Which lines below include "Networking"? Copy them all.
======
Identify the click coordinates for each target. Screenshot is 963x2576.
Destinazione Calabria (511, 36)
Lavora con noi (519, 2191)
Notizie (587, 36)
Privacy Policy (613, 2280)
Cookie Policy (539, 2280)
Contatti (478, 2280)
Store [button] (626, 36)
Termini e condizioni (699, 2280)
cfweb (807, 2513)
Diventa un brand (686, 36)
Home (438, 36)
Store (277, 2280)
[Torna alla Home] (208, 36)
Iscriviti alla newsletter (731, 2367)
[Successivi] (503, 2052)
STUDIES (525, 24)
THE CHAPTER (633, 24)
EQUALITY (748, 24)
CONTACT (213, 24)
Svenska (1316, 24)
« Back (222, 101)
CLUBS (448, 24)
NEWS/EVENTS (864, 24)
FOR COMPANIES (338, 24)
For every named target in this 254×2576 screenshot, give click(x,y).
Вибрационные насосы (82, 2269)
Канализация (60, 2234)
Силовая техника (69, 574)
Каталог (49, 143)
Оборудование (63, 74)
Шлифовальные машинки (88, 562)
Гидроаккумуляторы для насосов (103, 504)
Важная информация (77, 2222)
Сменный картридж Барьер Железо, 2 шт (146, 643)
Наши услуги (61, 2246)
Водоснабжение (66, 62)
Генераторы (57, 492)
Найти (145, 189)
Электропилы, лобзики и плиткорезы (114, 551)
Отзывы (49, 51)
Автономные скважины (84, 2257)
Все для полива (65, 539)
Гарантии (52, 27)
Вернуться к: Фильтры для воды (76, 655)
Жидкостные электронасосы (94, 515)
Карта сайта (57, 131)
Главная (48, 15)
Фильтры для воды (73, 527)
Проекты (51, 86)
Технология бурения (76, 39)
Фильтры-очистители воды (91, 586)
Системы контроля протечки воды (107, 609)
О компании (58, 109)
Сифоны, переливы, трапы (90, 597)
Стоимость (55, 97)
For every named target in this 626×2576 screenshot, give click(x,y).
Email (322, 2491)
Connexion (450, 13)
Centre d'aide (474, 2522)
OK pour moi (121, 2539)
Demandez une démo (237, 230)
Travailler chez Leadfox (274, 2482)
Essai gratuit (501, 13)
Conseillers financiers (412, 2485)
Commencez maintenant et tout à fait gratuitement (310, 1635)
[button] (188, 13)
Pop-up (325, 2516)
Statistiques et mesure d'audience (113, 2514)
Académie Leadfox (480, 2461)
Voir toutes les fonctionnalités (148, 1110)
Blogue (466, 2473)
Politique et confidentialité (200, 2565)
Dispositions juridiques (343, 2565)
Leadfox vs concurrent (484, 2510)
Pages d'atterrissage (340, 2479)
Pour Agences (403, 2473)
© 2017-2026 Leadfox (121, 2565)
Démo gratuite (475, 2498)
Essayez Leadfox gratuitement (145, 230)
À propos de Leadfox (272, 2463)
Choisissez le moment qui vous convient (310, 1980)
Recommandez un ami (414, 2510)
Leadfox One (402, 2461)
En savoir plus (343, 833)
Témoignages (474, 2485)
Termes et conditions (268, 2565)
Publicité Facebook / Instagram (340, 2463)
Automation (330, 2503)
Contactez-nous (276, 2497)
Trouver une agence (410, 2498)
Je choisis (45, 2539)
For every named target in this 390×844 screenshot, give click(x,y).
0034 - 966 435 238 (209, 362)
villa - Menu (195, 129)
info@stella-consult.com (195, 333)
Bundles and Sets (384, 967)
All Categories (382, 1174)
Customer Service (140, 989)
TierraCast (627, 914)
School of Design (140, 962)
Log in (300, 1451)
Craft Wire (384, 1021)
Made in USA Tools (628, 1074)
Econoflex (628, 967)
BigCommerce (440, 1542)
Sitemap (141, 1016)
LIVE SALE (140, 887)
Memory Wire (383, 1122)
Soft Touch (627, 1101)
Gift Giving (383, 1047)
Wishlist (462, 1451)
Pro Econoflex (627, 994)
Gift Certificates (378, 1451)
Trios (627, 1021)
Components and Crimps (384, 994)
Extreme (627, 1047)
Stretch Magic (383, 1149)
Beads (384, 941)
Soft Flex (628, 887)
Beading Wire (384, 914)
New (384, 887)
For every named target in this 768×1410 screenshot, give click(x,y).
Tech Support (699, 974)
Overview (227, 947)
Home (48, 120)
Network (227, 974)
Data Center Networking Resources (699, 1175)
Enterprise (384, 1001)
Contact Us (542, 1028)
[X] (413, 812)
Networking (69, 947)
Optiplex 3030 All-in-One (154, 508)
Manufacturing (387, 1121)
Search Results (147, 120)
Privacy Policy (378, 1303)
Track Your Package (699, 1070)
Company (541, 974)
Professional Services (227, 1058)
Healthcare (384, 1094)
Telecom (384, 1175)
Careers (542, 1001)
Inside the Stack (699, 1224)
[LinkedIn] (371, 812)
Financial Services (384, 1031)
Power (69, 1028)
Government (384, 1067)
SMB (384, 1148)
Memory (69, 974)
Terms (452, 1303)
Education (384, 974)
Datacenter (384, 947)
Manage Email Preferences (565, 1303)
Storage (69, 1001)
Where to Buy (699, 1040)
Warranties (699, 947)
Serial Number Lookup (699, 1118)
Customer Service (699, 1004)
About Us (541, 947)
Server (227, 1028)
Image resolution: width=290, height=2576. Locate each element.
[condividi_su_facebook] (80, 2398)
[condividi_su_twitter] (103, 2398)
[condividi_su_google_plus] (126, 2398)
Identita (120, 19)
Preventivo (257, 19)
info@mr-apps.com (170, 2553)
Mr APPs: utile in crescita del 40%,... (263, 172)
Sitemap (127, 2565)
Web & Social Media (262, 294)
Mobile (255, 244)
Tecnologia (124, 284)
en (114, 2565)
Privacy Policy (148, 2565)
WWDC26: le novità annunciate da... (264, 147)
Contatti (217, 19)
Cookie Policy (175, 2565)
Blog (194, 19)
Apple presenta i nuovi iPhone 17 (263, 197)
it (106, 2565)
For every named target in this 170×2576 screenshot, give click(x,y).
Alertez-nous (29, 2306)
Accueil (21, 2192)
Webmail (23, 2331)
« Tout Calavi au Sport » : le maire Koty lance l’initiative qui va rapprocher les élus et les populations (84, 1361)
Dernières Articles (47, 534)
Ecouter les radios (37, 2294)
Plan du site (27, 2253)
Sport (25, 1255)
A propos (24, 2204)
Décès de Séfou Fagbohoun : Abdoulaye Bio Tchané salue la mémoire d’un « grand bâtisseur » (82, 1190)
======
SOLUTION:
Data Center Networking Resources (699, 1175)
Networking (69, 947)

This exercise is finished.